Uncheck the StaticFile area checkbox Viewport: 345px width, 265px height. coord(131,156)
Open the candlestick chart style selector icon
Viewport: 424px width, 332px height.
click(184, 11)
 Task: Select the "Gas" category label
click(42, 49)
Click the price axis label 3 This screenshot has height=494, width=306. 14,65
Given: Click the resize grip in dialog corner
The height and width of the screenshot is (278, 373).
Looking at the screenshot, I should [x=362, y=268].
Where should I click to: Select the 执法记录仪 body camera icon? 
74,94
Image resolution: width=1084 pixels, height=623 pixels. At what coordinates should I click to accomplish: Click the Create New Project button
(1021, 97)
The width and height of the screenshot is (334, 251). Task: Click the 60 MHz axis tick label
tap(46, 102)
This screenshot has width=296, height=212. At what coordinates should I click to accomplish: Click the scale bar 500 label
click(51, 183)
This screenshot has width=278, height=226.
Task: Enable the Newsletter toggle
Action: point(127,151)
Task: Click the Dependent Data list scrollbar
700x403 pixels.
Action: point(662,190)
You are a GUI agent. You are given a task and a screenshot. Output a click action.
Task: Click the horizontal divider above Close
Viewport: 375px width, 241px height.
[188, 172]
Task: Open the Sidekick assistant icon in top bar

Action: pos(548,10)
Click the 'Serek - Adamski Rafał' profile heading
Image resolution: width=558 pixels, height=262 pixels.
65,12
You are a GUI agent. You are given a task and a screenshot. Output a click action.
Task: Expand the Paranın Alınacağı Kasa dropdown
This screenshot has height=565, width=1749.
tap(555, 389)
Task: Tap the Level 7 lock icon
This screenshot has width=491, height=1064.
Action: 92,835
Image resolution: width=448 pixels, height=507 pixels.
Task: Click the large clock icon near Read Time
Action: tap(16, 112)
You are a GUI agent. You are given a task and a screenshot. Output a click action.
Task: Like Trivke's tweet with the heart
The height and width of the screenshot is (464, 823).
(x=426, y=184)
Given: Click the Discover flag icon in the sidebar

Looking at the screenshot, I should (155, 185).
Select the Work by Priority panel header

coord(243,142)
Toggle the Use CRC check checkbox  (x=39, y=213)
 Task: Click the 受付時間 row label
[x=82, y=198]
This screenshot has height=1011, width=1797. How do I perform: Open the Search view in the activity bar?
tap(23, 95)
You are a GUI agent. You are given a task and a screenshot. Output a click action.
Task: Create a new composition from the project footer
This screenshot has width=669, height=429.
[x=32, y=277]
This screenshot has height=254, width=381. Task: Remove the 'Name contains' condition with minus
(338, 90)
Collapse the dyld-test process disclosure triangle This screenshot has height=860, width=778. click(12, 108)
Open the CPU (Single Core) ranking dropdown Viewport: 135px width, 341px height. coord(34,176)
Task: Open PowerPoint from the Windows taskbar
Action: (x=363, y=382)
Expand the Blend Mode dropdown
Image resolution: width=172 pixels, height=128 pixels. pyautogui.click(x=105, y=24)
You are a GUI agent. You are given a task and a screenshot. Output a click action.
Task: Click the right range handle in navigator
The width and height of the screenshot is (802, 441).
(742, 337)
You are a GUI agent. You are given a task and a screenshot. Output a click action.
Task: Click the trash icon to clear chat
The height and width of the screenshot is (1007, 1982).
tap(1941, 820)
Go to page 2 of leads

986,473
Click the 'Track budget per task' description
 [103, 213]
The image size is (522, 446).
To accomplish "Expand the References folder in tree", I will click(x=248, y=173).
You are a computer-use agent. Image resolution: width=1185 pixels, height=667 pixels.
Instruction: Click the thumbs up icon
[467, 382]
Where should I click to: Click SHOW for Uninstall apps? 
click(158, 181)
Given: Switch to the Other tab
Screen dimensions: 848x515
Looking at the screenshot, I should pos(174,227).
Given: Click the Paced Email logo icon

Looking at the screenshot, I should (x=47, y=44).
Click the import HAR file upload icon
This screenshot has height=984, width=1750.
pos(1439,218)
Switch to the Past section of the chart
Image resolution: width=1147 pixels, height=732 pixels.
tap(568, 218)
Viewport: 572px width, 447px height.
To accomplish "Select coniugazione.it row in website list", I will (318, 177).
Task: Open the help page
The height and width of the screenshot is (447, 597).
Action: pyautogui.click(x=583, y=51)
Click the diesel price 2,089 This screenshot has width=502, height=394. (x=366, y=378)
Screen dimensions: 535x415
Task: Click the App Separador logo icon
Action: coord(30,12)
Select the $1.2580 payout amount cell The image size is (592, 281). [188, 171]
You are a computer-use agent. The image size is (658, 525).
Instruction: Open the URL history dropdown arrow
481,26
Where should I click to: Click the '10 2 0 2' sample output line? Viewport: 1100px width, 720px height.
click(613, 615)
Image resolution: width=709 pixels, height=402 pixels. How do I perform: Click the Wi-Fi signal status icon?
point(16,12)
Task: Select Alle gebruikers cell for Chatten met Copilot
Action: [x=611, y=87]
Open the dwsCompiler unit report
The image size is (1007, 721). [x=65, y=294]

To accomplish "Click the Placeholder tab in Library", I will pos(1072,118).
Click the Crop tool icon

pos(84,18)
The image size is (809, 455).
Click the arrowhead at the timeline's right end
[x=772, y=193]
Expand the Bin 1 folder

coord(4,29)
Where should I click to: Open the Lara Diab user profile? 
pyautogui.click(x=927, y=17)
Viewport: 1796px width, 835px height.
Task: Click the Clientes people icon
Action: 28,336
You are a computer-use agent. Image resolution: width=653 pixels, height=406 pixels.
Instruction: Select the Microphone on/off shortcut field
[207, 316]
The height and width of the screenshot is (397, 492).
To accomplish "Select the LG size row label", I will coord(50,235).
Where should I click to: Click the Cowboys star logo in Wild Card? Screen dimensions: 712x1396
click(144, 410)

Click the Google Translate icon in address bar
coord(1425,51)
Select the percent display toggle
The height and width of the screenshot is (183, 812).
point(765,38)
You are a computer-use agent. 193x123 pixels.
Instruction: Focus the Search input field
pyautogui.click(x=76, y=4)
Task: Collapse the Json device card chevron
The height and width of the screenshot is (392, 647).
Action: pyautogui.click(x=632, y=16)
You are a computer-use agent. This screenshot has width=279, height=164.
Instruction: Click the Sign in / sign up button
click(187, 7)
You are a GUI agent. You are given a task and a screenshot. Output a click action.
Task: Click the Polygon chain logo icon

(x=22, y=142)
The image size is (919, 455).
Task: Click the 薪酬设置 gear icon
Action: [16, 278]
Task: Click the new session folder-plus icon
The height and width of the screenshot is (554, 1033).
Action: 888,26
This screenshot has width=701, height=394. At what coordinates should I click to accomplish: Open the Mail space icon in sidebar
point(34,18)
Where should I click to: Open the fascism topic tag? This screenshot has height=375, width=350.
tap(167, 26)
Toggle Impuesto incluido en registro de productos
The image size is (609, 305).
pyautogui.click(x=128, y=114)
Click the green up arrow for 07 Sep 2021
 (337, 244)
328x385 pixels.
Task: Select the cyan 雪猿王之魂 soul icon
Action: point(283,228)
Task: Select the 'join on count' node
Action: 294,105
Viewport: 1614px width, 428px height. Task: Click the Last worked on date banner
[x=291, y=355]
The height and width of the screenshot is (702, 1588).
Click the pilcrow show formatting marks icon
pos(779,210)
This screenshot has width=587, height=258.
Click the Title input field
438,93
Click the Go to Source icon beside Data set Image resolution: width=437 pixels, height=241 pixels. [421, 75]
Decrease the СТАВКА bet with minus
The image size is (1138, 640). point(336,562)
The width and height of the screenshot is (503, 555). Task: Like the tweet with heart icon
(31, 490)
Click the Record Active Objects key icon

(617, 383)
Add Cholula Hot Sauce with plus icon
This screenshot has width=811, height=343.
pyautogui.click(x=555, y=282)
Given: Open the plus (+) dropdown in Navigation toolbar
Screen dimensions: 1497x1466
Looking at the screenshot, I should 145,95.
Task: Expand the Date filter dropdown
:::
WHAT YOU ARE ASKED TO DO:
Render the records as a Markdown table with the columns "Row" and "Line". Give each nonblank line its own row, in order.

IN RESPONSE:
| Row | Line |
|---|---|
| 1 | Uncheck the StaticFile area checkbox Viewport: 345px width, 265px height. coord(131,156) |
| 2 | Open the candlestick chart style selector icon |
| 3 | Viewport: 424px width, 332px height. |
| 4 | click(184, 11) |
| 5 |  Task: Select the "Gas" category label |
| 6 | click(42, 49) |
| 7 | Click the price axis label 3 This screenshot has height=494, width=306. 14,65 |
| 8 | Given: Click the resize grip in dialog corner |
| 9 | The height and width of the screenshot is (278, 373). |
| 10 | Looking at the screenshot, I should [x=362, y=268]. |
| 11 | Where should I click to: Select the 执法记录仪 body camera icon?  |
| 12 | 74,94 |
| 13 | Image resolution: width=1084 pixels, height=623 pixels. At what coordinates should I click to accomplish: Click the Create New Project button |
| 14 | (1021, 97) |
| 15 | The width and height of the screenshot is (334, 251). Task: Click the 60 MHz axis tick label |
| 16 | tap(46, 102) |
| 17 | This screenshot has width=296, height=212. At what coordinates should I click to accomplish: Click the scale bar 500 label |
| 18 | click(51, 183) |
| 19 | This screenshot has width=278, height=226. |
| 20 | Task: Enable the Newsletter toggle |
| 21 | Action: point(127,151) |
| 22 | Task: Click the Dependent Data list scrollbar |
| 23 | 700x403 pixels. |
| 24 | Action: point(662,190) |
| 25 | You are a GUI agent. You are given a task and a screenshot. Output a click action. |
| 26 | Task: Click the horizontal divider above Close |
| 27 | Viewport: 375px width, 241px height. |
| 28 | [188, 172] |
| 29 | Task: Open the Sidekick assistant icon in top bar |
| 30 | Action: pos(548,10) |
| 31 | Click the 'Serek - Adamski Rafał' profile heading |
| 32 | Image resolution: width=558 pixels, height=262 pixels. |
| 33 | 65,12 |
| 34 | You are a GUI agent. You are given a task and a screenshot. Output a click action. |
| 35 | Task: Expand the Paranın Alınacağı Kasa dropdown |
| 36 | This screenshot has height=565, width=1749. |
| 37 | tap(555, 389) |
| 38 | Task: Tap the Level 7 lock icon |
| 39 | This screenshot has width=491, height=1064. |
| 40 | Action: 92,835 |
| 41 | Image resolution: width=448 pixels, height=507 pixels. |
| 42 | Task: Click the large clock icon near Read Time |
| 43 | Action: tap(16, 112) |
| 44 | You are a GUI agent. You are given a task and a screenshot. Output a click action. |
| 45 | Task: Like Trivke's tweet with the heart |
| 46 | The height and width of the screenshot is (464, 823). |
| 47 | (x=426, y=184) |
| 48 | Given: Click the Discover flag icon in the sidebar |
| 49 | Looking at the screenshot, I should (155, 185). |
| 50 | Select the Work by Priority panel header |
| 51 | coord(243,142) |
| 52 | Toggle the Use CRC check checkbox  (x=39, y=213) |
| 53 |  Task: Click the 受付時間 row label |
| 54 | [x=82, y=198] |
| 55 | This screenshot has height=1011, width=1797. How do I perform: Open the Search view in the activity bar? |
| 56 | tap(23, 95) |
| 57 | You are a GUI agent. You are given a task and a screenshot. Output a click action. |
| 58 | Task: Create a new composition from the project footer |
| 59 | This screenshot has width=669, height=429. |
| 60 | [x=32, y=277] |
| 61 | This screenshot has height=254, width=381. Task: Remove the 'Name contains' condition with minus |
| 62 | (338, 90) |
| 63 | Collapse the dyld-test process disclosure triangle This screenshot has height=860, width=778. click(12, 108) |
| 64 | Open the CPU (Single Core) ranking dropdown Viewport: 135px width, 341px height. coord(34,176) |
| 65 | Task: Open PowerPoint from the Windows taskbar |
| 66 | Action: (x=363, y=382) |
| 67 | Expand the Blend Mode dropdown |
| 68 | Image resolution: width=172 pixels, height=128 pixels. pyautogui.click(x=105, y=24) |
| 69 | You are a GUI agent. You are given a task and a screenshot. Output a click action. |
| 70 | Task: Click the right range handle in navigator |
| 71 | The width and height of the screenshot is (802, 441). |
| 72 | (742, 337) |
| 73 | You are a GUI agent. You are given a task and a screenshot. Output a click action. |
| 74 | Task: Click the trash icon to clear chat |
| 75 | The height and width of the screenshot is (1007, 1982). |
| 76 | tap(1941, 820) |
| 77 | Go to page 2 of leads |
| 78 | 986,473 |
| 79 | Click the 'Track budget per task' description |
| 80 |  [103, 213] |
| 81 | The image size is (522, 446). |
| 82 | To accomplish "Expand the References folder in tree", I will click(x=248, y=173). |
| 83 | You are a computer-use agent. Image resolution: width=1185 pixels, height=667 pixels. |
| 84 | Instruction: Click the thumbs up icon |
| 85 | [467, 382] |
| 86 | Where should I click to: Click SHOW for Uninstall apps?  |
| 87 | click(158, 181) |
| 88 | Given: Switch to the Other tab |
| 89 | Screen dimensions: 848x515 |
| 90 | Looking at the screenshot, I should pos(174,227). |
| 91 | Given: Click the Paced Email logo icon |
| 92 | Looking at the screenshot, I should (x=47, y=44). |
| 93 | Click the import HAR file upload icon |
| 94 | This screenshot has height=984, width=1750. |
| 95 | pos(1439,218) |
| 96 | Switch to the Past section of the chart |
| 97 | Image resolution: width=1147 pixels, height=732 pixels. |
| 98 | tap(568, 218) |
| 99 | Viewport: 572px width, 447px height. |
| 100 | To accomplish "Select coniugazione.it row in website list", I will (318, 177). |
| 101 | Task: Open the help page |
| 102 | The height and width of the screenshot is (447, 597). |
| 103 | Action: pyautogui.click(x=583, y=51) |
| 104 | Click the diesel price 2,089 This screenshot has width=502, height=394. (x=366, y=378) |
| 105 | Screen dimensions: 535x415 |
| 106 | Task: Click the App Separador logo icon |
| 107 | Action: coord(30,12) |
| 108 | Select the $1.2580 payout amount cell The image size is (592, 281). [188, 171] |
| 109 | You are a computer-use agent. The image size is (658, 525). |
| 110 | Instruction: Open the URL history dropdown arrow |
| 111 | 481,26 |
| 112 | Where should I click to: Click the '10 2 0 2' sample output line? Viewport: 1100px width, 720px height. |
| 113 | click(613, 615) |
| 114 | Image resolution: width=709 pixels, height=402 pixels. How do I perform: Click the Wi-Fi signal status icon? |
| 115 | point(16,12) |
| 116 | Task: Select Alle gebruikers cell for Chatten met Copilot |
| 117 | Action: [x=611, y=87] |
| 118 | Open the dwsCompiler unit report |
| 119 | The image size is (1007, 721). [x=65, y=294] |
| 120 | To accomplish "Click the Placeholder tab in Library", I will pos(1072,118). |
| 121 | Click the Crop tool icon |
| 122 | pos(84,18) |
| 123 | The image size is (809, 455). |
| 124 | Click the arrowhead at the timeline's right end |
| 125 | [x=772, y=193] |
| 126 | Expand the Bin 1 folder |
| 127 | coord(4,29) |
| 128 | Where should I click to: Open the Lara Diab user profile?  |
| 129 | pyautogui.click(x=927, y=17) |
| 130 | Viewport: 1796px width, 835px height. |
| 131 | Task: Click the Clientes people icon |
| 132 | Action: 28,336 |
| 133 | You are a computer-use agent. Image resolution: width=653 pixels, height=406 pixels. |
| 134 | Instruction: Select the Microphone on/off shortcut field |
| 135 | [207, 316] |
| 136 | The height and width of the screenshot is (397, 492). |
| 137 | To accomplish "Select the LG size row label", I will coord(50,235). |
| 138 | Where should I click to: Click the Cowboys star logo in Wild Card? Screen dimensions: 712x1396 |
| 139 | click(144, 410) |
| 140 | Click the Google Translate icon in address bar |
| 141 | coord(1425,51) |
| 142 | Select the percent display toggle |
| 143 | The height and width of the screenshot is (183, 812). |
| 144 | point(765,38) |
| 145 | You are a computer-use agent. 193x123 pixels. |
| 146 | Instruction: Focus the Search input field |
| 147 | pyautogui.click(x=76, y=4) |
| 148 | Task: Collapse the Json device card chevron |
| 149 | The height and width of the screenshot is (392, 647). |
| 150 | Action: pyautogui.click(x=632, y=16) |
| 151 | You are a computer-use agent. This screenshot has width=279, height=164. |
| 152 | Instruction: Click the Sign in / sign up button |
| 153 | click(187, 7) |
| 154 | You are a GUI agent. You are given a task and a screenshot. Output a click action. |
| 155 | Task: Click the Polygon chain logo icon |
| 156 | (x=22, y=142) |
| 157 | The image size is (919, 455). |
| 158 | Task: Click the 薪酬设置 gear icon |
| 159 | Action: [16, 278] |
| 160 | Task: Click the new session folder-plus icon |
| 161 | The height and width of the screenshot is (554, 1033). |
| 162 | Action: 888,26 |
| 163 | This screenshot has width=701, height=394. At what coordinates should I click to accomplish: Open the Mail space icon in sidebar |
| 164 | point(34,18) |
| 165 | Where should I click to: Open the fascism topic tag? This screenshot has height=375, width=350. |
| 166 | tap(167, 26) |
| 167 | Toggle Impuesto incluido en registro de productos |
| 168 | The image size is (609, 305). |
| 169 | pyautogui.click(x=128, y=114) |
| 170 | Click the green up arrow for 07 Sep 2021 |
| 171 |  (337, 244) |
| 172 | 328x385 pixels. |
| 173 | Task: Select the cyan 雪猿王之魂 soul icon |
| 174 | Action: point(283,228) |
| 175 | Task: Select the 'join on count' node |
| 176 | Action: 294,105 |
| 177 | Viewport: 1614px width, 428px height. Task: Click the Last worked on date banner |
| 178 | [x=291, y=355] |
| 179 | The height and width of the screenshot is (702, 1588). |
| 180 | Click the pilcrow show formatting marks icon |
| 181 | pos(779,210) |
| 182 | This screenshot has width=587, height=258. |
| 183 | Click the Title input field |
| 184 | 438,93 |
| 185 | Click the Go to Source icon beside Data set Image resolution: width=437 pixels, height=241 pixels. [421, 75] |
| 186 | Decrease the СТАВКА bet with minus |
| 187 | The image size is (1138, 640). point(336,562) |
| 188 | The width and height of the screenshot is (503, 555). Task: Like the tweet with heart icon |
| 189 | (31, 490) |
| 190 | Click the Record Active Objects key icon |
| 191 | (617, 383) |
| 192 | Add Cholula Hot Sauce with plus icon |
| 193 | This screenshot has width=811, height=343. |
| 194 | pyautogui.click(x=555, y=282) |
| 195 | Given: Open the plus (+) dropdown in Navigation toolbar |
| 196 | Screen dimensions: 1497x1466 |
| 197 | Looking at the screenshot, I should 145,95. |
| 198 | Task: Expand the Date filter dropdown |